_PROBLEM_
Identify each line of the records that contains the word "coordinates", and copy those lines in full.

_PROVIDED INFORMATION_
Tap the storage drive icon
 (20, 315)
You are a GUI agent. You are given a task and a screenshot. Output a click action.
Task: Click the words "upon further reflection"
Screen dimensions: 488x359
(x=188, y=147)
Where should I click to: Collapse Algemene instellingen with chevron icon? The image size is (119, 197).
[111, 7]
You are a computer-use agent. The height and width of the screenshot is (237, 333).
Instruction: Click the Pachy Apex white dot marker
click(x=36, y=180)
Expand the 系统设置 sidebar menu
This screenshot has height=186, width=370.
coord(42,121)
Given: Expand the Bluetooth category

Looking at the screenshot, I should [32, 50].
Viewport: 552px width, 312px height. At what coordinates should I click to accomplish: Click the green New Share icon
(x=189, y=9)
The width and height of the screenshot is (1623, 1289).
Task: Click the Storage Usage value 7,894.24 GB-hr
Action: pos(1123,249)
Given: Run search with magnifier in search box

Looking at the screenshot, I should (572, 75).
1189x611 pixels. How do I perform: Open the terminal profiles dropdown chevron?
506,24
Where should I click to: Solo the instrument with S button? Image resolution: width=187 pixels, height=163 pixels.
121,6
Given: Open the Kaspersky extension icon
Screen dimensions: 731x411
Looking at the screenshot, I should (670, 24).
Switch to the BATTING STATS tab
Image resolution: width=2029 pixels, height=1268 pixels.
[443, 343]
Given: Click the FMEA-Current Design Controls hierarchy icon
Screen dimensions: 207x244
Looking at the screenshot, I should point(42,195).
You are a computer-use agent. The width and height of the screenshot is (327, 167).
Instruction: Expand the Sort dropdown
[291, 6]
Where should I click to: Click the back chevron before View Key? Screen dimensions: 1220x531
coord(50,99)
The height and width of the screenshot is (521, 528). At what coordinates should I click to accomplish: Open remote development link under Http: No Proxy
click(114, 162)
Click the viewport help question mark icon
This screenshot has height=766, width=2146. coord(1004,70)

_OUTPUT OF THE EXERCISE_
Viewport: 552px width, 312px height. At what coordinates should I click to accomplish: Click the green New Share icon
The height and width of the screenshot is (521, 528). At what coordinates should I click to accomplish: Open remote development link under Http: No Proxy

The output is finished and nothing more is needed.